§ **TASK ITEM**: Word for word, give the records again, dropping any picture they hold.

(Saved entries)
BEGIN

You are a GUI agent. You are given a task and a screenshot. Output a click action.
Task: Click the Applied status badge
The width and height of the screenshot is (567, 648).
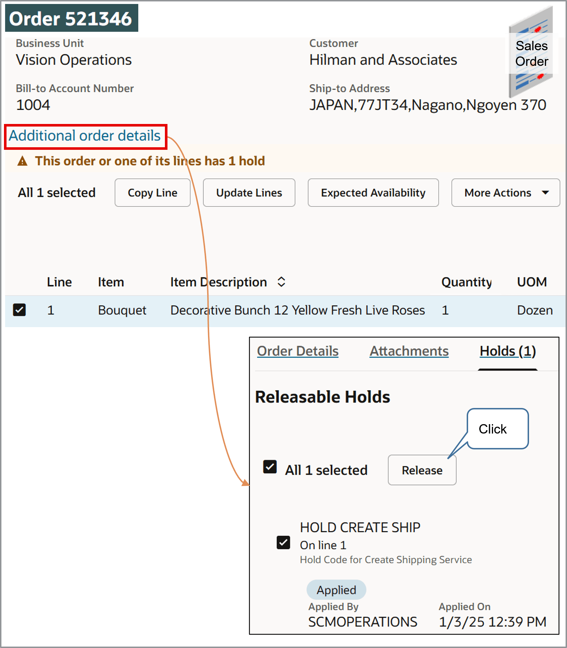point(336,589)
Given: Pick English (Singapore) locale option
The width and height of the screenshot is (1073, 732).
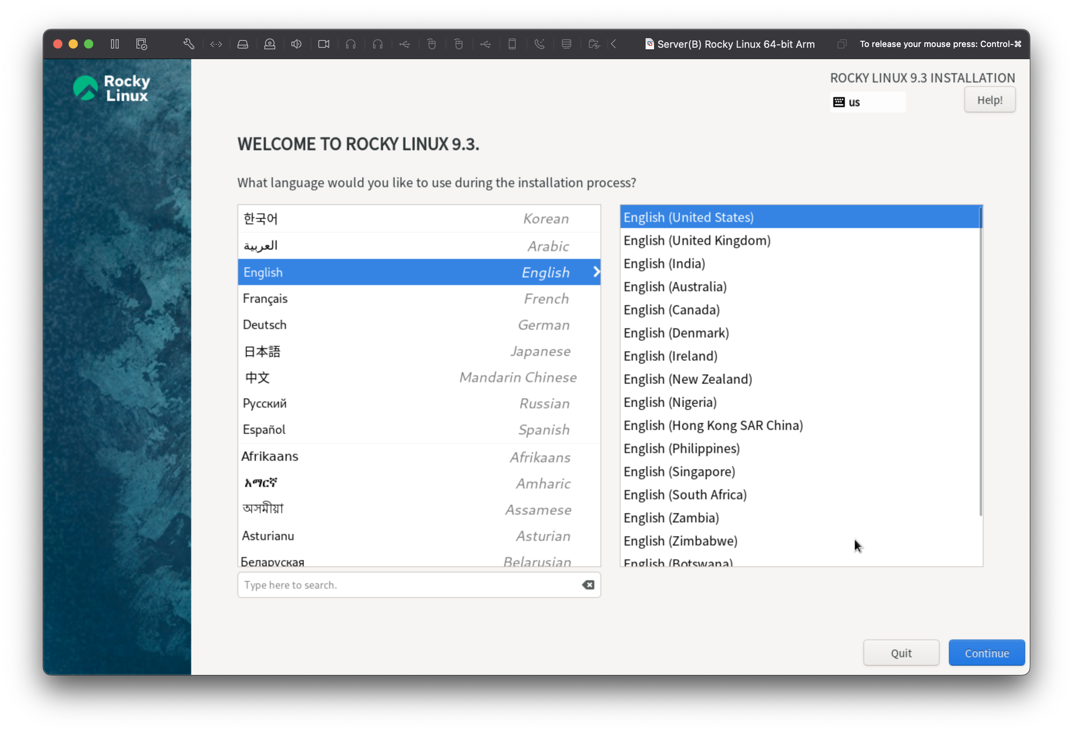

END

§ **RESPONSE BOX**:
You are a GUI agent. You are given a task and a screenshot. Output a click action.
Task: Click the Applied status badge
The width and height of the screenshot is (567, 648).
point(336,589)
Given: Pick English (Singapore) locale option
The width and height of the screenshot is (1073, 732).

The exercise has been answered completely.